Cave Documentation (was re: LRUD in Survex)

Olly Betts
Thu, 2 Aug 2001 12:36:26 +0100

This is veering sharply off-topic, but is perhaps a useful illustration of
the potential pitfalls of managing a long survey project...

On Wed, Aug 01, 2001 at 12:41:34PM +0100, Andy Waddington on Survey stuff wrote:
> Olly said
> > Note the dates "1976-1999". Merging a year's updates in by hand is a major
> > job and nobody's had time this year.
> Owing to the site being shipped onto the survex server and the structure
> being changed (or at least a lot of talk about the structure being changed)
> I no longer had a usable site image.

We moved the site to the survex server because chaos had erratic name
service (so frequently was effectively unreachable) and it took forever to
get any sysadmin work done (e.g. updating the web server cofiguration).  As
far as I recall, nobody disagreed with this move.

We also put the web site in a version control system (CVS).  You (Andy)
complained you couldn't access this from RISC OS (despite the fact you have
at least one Linux machine and 2 flavours of MS Windows at home as well).  I
pointed you to a RISC OS CVS client - if it didn't work, you didn't tell

> The people who had "taken over" the site
> maintenance apparently didn't even have the time to explain the changes they
> had made so that I could restart maintenance, which begs the question as to
> how they imagined they would have the time to merge in this year's new work.

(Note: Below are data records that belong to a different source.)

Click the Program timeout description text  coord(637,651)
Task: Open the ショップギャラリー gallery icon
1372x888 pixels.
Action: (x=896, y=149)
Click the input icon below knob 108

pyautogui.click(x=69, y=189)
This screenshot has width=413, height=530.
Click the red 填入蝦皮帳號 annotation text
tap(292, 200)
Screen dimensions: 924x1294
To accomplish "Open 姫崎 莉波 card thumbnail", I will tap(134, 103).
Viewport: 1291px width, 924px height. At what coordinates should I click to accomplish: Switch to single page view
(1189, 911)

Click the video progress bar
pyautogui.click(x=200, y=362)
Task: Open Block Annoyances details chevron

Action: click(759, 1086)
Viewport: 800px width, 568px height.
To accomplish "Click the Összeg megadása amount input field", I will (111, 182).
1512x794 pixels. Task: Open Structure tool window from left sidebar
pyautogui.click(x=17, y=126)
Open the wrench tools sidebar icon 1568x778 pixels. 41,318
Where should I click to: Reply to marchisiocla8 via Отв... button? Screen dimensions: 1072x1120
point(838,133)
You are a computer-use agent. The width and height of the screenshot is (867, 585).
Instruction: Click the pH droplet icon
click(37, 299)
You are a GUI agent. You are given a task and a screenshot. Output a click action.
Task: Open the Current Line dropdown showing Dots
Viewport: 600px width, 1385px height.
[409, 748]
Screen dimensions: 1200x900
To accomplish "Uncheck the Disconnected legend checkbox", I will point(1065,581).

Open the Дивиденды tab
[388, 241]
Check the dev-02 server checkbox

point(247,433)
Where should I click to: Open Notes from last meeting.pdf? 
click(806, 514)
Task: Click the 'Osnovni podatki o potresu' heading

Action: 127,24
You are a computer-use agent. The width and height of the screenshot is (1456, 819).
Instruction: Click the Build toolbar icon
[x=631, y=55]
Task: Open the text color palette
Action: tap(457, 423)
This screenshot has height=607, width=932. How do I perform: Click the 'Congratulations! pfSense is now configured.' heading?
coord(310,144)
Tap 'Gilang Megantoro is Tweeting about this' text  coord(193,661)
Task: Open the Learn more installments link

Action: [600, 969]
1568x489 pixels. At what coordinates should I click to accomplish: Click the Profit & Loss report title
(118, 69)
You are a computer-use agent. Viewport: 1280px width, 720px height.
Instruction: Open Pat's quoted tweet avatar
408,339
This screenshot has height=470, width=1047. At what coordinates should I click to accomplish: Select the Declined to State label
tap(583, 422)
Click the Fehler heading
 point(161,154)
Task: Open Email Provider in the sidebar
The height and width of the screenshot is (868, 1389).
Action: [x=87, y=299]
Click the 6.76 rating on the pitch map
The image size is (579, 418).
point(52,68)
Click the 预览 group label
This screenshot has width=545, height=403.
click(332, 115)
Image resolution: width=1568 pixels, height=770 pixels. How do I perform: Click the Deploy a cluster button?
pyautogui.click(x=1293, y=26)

I believe you were copied in on the thread discussing restructuring, so you
should be aware what was being suggested.  And if not, ask!

As I understand it, the restructuring so far is fairly light.  Mostly just
putting it in a subdirectory and fixing up absolute links, and also fixing
up other non-working links.  Fetching the tree from CVS and looking at the
CVS log entries will tell you what has changed since it went into CVS (which
was the original site, possibly with obvious problems corrected).

> Wookey had a lot of stuff from me such as the log book typed up, the list of
> members updated and a few other changes, but these have presumably only made
> it as far as the chaos server, where the site was originally hosted.

This is the major reason why there hasn't been other updating - suddenly the
dead server was more up-to-date in some regards than the live server, but
the live server more current in other ways.

Re-merging to divergent branches such as this is slow and error prone, and
ideally needs to be done in one session.  So this stalled work on other
updates as we were reluctant to make the versions more divergent.

Mark has now merged the changes in (they were actually fairly self-contained
it turned-out, which wasn't what we were expecting at all).

> Many
> other changes which I could have made didn't happen not only because the
> site had been taken over, but also because nobody took the fairly minimal
> amount of time needed to supply me with copies of the survey book, cave
> descriptions and the like from which to work.

Remember that the expedition is largely run by the students in the club
(though Wookey usually helps a lot, and I've been sucked in in a major way
this year), and they've usually only been around for a year or two.  So they
need prompting to do the non-obvious jobs (like sending photocopies of the
records to someone they've never met, and maybe never heard of).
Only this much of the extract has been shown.